> Problem requirements:
Return the run of lines below that opens with the line containing "Given: Open the CNN Communications name link" and closes with the line containing "The height and width of the screenshot is (395, 551).", keeping each one exact.

> Data to process:
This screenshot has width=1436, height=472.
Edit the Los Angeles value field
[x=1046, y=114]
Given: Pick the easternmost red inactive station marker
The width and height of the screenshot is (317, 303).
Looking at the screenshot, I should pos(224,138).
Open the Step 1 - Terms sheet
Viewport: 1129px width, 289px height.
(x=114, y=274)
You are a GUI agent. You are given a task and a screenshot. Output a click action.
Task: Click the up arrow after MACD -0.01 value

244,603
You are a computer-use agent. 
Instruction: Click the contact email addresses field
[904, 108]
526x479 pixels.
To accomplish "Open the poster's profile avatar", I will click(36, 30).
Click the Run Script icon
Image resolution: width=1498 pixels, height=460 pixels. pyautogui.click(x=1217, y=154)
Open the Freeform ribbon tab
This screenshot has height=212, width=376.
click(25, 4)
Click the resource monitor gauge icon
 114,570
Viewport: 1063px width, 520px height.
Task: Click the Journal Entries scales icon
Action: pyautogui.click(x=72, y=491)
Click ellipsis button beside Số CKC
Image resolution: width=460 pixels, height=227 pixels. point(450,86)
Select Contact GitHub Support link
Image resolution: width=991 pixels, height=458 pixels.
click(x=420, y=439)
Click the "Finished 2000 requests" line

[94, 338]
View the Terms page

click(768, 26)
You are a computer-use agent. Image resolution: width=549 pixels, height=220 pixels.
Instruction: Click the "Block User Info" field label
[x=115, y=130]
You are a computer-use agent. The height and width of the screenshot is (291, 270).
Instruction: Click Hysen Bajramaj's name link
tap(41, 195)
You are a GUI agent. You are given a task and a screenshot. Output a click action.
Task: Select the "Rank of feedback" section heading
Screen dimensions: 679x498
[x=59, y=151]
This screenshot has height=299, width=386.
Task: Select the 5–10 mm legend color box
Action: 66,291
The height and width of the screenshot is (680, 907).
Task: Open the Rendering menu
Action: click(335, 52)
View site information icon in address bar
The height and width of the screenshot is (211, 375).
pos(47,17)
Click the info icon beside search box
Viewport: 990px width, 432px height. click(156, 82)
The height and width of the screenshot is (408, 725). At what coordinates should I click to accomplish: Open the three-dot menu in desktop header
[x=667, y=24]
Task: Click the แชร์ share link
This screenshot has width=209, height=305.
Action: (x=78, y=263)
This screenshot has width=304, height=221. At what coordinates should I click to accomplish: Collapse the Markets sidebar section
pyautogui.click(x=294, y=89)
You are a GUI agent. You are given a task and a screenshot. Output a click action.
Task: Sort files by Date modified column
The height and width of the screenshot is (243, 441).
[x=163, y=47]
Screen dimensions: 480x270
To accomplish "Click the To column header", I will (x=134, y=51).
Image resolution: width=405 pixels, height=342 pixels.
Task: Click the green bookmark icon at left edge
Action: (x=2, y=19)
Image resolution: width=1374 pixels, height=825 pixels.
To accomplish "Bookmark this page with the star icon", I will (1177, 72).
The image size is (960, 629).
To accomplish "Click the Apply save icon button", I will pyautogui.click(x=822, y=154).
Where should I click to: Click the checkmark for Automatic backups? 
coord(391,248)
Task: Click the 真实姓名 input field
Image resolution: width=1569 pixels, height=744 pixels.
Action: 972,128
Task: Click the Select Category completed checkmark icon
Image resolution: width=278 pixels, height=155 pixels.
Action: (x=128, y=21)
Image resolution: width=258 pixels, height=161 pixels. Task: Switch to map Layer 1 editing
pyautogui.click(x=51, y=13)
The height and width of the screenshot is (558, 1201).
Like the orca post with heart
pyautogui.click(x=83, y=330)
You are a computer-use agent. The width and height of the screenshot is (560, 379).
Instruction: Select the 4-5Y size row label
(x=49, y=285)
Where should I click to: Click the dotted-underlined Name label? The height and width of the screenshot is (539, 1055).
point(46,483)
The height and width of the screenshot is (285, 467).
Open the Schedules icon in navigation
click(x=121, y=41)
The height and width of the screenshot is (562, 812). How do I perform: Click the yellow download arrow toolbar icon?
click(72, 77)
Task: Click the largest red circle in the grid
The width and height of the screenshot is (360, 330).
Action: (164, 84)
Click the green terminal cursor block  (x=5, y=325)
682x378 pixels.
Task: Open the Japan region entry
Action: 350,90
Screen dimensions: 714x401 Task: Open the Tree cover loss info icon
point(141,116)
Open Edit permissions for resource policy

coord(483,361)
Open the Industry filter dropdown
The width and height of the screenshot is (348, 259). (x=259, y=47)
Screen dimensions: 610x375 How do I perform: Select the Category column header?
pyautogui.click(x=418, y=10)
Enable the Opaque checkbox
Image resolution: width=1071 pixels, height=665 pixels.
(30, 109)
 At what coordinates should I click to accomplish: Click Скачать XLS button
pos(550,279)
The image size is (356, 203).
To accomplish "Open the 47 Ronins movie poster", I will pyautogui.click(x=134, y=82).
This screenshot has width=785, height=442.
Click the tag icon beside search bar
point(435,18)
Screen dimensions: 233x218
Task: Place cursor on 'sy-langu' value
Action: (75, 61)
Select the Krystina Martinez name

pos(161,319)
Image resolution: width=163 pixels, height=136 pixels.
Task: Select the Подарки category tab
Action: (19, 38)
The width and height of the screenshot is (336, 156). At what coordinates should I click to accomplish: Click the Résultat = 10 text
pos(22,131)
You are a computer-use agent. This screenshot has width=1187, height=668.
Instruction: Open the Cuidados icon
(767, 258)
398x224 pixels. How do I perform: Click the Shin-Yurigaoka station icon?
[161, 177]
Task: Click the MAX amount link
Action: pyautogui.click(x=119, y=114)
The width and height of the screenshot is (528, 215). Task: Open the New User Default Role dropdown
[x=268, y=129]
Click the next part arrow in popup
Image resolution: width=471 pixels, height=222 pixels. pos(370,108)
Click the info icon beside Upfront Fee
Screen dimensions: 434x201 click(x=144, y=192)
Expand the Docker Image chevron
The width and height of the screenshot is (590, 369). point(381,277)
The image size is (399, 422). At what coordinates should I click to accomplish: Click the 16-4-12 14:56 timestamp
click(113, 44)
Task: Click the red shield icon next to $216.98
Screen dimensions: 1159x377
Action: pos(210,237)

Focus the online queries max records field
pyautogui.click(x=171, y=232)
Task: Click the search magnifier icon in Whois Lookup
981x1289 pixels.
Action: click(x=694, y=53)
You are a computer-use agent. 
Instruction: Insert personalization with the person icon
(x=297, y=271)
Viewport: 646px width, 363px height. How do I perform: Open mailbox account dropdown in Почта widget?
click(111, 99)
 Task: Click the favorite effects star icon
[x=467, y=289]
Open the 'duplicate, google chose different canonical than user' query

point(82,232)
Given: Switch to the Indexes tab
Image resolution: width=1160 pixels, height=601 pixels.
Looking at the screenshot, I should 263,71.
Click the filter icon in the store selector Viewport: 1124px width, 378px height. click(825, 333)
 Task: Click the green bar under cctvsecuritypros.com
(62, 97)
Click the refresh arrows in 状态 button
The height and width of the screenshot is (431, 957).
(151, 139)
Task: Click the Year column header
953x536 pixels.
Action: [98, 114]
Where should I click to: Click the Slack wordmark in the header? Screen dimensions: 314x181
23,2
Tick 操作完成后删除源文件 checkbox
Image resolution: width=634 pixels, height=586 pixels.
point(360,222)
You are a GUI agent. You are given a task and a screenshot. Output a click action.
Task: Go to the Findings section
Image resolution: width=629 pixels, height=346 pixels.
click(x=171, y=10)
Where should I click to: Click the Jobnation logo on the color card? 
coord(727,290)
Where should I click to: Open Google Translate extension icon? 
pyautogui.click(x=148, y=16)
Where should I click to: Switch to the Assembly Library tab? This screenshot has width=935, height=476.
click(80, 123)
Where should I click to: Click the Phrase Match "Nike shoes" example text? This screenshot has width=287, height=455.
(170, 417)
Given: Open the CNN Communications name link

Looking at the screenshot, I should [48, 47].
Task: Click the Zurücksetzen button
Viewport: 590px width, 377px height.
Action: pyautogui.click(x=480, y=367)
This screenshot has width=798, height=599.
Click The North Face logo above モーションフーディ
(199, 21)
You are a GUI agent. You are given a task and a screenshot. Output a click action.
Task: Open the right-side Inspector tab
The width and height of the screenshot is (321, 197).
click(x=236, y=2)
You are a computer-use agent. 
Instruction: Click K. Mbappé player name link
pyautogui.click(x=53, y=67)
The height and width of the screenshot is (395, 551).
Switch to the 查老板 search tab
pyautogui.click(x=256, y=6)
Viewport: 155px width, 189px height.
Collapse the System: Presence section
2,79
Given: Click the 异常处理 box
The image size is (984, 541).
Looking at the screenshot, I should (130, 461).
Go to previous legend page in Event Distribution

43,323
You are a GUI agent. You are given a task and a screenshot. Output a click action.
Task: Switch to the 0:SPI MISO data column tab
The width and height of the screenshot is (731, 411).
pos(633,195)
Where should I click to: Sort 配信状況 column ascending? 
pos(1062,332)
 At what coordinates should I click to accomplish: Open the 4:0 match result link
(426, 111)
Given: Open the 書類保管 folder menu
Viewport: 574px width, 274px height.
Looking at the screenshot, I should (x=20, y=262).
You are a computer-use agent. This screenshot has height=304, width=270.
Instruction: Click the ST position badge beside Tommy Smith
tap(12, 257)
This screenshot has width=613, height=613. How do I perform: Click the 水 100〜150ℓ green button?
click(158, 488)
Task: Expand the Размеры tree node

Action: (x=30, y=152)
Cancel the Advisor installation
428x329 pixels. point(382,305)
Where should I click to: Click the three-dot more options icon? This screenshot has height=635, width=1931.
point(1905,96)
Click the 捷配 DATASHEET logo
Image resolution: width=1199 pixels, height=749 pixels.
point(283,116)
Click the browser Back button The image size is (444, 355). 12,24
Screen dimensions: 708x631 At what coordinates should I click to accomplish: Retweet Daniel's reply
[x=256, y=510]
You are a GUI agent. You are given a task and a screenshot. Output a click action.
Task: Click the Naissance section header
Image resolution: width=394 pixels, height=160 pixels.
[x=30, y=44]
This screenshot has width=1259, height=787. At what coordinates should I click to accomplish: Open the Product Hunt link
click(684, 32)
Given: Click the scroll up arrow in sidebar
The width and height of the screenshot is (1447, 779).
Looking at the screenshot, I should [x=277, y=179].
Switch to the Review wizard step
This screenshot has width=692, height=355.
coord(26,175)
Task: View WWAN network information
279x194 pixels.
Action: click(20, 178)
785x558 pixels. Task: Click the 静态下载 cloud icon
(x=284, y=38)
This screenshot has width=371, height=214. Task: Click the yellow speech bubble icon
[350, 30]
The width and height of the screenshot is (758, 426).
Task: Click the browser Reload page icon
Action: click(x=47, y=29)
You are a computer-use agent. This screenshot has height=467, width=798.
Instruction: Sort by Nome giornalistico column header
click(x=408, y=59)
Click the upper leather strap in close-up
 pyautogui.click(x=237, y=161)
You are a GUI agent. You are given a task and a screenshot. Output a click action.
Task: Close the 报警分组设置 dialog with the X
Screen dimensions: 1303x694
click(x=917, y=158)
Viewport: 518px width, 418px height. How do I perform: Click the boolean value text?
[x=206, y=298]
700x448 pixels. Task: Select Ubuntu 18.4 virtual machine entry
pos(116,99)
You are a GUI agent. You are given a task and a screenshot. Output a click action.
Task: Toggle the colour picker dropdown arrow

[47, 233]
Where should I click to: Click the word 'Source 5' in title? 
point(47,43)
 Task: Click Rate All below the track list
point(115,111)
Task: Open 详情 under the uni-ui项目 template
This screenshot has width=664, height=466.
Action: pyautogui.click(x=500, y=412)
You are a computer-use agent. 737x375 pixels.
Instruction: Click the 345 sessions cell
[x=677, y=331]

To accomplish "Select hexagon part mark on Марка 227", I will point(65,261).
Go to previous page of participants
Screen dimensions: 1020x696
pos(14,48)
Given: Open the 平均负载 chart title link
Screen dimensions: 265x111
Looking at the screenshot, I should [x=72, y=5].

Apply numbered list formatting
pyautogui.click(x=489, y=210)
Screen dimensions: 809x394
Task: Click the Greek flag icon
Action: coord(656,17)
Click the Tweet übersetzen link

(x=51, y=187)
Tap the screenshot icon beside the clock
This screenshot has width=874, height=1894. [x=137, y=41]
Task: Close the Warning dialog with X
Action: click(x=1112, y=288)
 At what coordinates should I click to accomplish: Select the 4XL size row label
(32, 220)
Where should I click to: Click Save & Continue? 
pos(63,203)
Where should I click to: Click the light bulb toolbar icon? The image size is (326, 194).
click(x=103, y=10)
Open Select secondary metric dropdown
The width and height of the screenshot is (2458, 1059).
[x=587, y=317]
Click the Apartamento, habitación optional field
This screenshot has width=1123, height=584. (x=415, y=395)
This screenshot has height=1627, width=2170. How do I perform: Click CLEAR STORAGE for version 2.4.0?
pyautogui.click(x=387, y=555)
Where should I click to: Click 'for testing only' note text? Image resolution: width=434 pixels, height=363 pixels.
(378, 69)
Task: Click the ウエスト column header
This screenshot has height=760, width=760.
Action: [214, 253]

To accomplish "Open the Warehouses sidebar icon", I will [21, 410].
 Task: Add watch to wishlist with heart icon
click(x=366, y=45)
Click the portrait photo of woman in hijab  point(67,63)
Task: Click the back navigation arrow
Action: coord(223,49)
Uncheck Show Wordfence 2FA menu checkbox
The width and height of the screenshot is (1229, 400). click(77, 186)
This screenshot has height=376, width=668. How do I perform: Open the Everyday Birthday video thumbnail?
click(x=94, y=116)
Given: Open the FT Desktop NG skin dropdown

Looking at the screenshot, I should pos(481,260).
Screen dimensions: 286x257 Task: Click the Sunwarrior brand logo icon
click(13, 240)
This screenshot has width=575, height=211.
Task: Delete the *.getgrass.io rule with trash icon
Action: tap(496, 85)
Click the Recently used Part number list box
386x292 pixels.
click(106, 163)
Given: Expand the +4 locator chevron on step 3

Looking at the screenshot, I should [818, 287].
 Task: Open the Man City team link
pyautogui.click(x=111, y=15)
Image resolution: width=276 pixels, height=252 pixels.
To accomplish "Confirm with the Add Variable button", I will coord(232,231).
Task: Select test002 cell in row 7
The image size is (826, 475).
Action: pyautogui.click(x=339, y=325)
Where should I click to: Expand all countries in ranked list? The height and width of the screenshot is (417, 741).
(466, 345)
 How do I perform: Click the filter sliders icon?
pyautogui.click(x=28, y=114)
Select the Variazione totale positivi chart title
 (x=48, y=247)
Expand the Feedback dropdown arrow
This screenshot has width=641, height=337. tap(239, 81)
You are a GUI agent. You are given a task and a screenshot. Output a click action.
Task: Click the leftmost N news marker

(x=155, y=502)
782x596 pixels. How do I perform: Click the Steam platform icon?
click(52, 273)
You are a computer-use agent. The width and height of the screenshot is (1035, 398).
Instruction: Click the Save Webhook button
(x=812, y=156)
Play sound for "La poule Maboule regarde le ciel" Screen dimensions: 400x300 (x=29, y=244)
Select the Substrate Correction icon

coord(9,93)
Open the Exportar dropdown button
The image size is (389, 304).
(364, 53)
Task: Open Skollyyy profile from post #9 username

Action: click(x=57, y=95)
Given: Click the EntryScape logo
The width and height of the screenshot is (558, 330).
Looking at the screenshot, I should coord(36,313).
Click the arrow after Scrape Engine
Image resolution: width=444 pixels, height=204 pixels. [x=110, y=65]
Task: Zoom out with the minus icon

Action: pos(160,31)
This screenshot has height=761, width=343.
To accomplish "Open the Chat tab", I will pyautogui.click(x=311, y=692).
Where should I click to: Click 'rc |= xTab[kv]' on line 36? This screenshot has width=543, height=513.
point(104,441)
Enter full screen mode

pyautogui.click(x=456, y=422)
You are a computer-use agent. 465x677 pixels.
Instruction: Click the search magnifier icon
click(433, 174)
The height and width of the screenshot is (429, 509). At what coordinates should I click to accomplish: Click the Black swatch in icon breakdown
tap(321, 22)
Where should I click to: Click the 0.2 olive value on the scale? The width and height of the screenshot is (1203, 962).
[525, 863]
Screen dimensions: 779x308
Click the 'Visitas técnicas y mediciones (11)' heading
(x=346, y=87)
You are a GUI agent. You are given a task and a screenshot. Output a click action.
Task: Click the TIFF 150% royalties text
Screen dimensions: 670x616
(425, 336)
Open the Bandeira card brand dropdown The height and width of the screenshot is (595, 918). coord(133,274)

> Task result:
Given: Open the CNN Communications name link

Looking at the screenshot, I should [48, 47].
Task: Click the Zurücksetzen button
Viewport: 590px width, 377px height.
Action: pyautogui.click(x=480, y=367)
This screenshot has width=798, height=599.
Click The North Face logo above モーションフーディ
(199, 21)
You are a GUI agent. You are given a task and a screenshot. Output a click action.
Task: Open the right-side Inspector tab
The width and height of the screenshot is (321, 197).
click(x=236, y=2)
You are a computer-use agent. 
Instruction: Click K. Mbappé player name link
pyautogui.click(x=53, y=67)
The height and width of the screenshot is (395, 551).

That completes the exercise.